Godard disait qu’une fille et un flingue suffisaient à faire un film. Dans le rock, le schéma ne diffère pas trop : une fille et une guitare, voilà qui suffit amplement pour construire un objet brut, franco, dry ou fuzz.
Reste à déterminer si le résultat tient plus du rock que de la chanson – surtout lorsque l’artiste s’exprime en français. Mais de Nadj à ODyL, on sait depuis longtemps que les activistes françaises à guitares ne choisissent jamais. L’énergie du rock, parce qu’il y a toujours une colère à expulser. Le chant revendiqué, parce qu’il est bon de cajoler l’auditeur afin de mieux l’emprisonner. Rugueuses et douces, douces car rugueuses : les filles ne s’encombrent guère d’une gentille mélancolie typiquement masculine. Elles foncent dans le hard, dans le lard.
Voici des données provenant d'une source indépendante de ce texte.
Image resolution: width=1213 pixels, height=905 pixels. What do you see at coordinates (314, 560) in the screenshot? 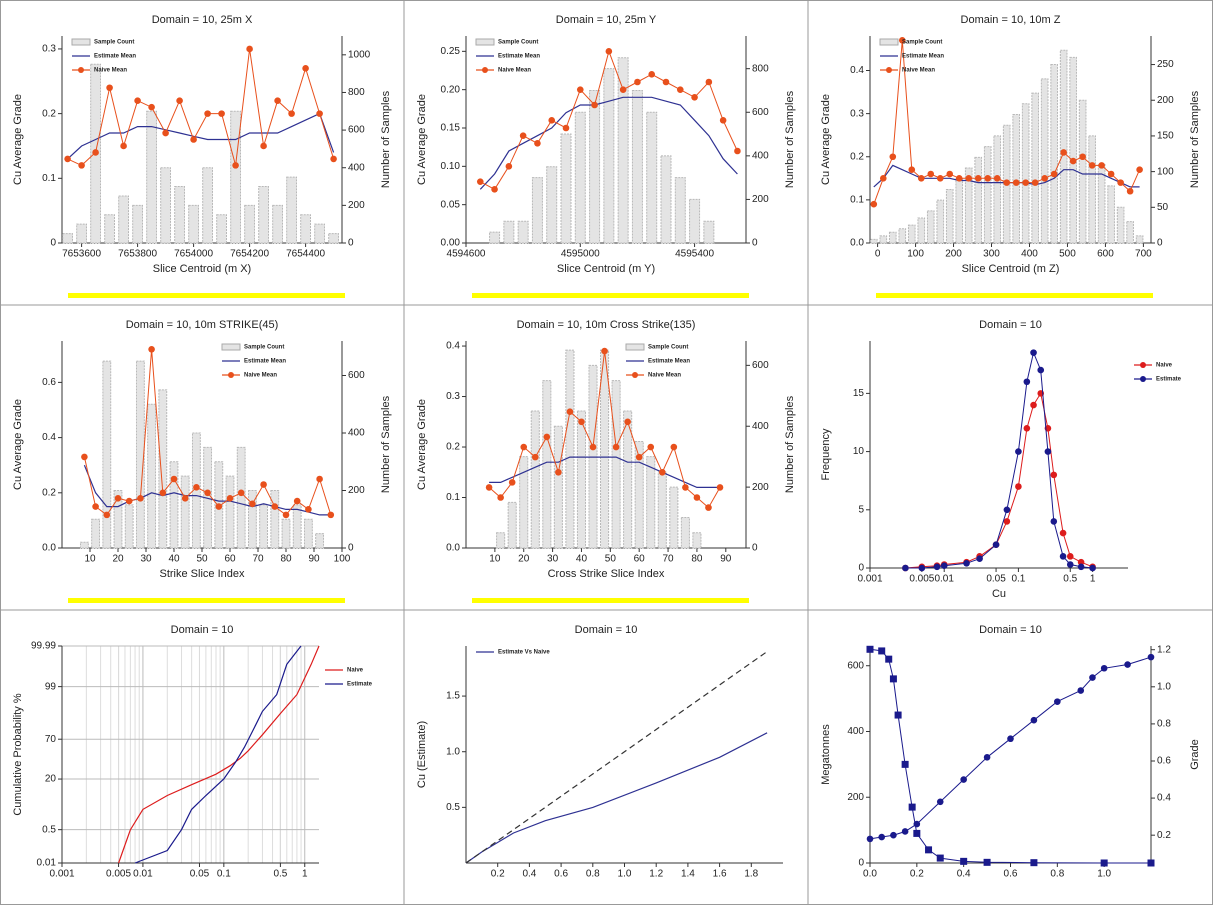
I see `x-tick-label: 90` at bounding box center [314, 560].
Du coup, les joliesses, les contours poético-abscons partent à la trappe. L’auditeur y gagne en sincérité.
La Louise, de son vrai nom Émilie Houillon, poursuit cette tradition. Cinq titres dominés par une guitare qui canalise (autant que faire se peut) l’envie de faire cracher les enceintes. Car inversement à ODyL, La Louise refuse au propos tenu de s’extérioriser dans un soudain fracas électrique. L’important, ici, ce sont les mots. La gratte n’est qu’une accompagnatrice.
Étrangement, les mots d’Émilie ne racontent rien d’une expérience intime. Elle gravite dans l’observation, la petite histoire, dans le « nous » plutôt que le « je ». Jusqu’à tomber dans le piège du social trop affiché (313).
Une distance s’installe entre les textes de La Louise et l’auditeur. Car dans Je fume, il n’est pas demandé de s’identifier, mais d’approuver. Une différence importante : l’identification permet de réinterpréter chaque texte à l’orée de son propre vécu, l’approbation rend plutôt docile face à des faits incontestables (ou affirmés tels quels).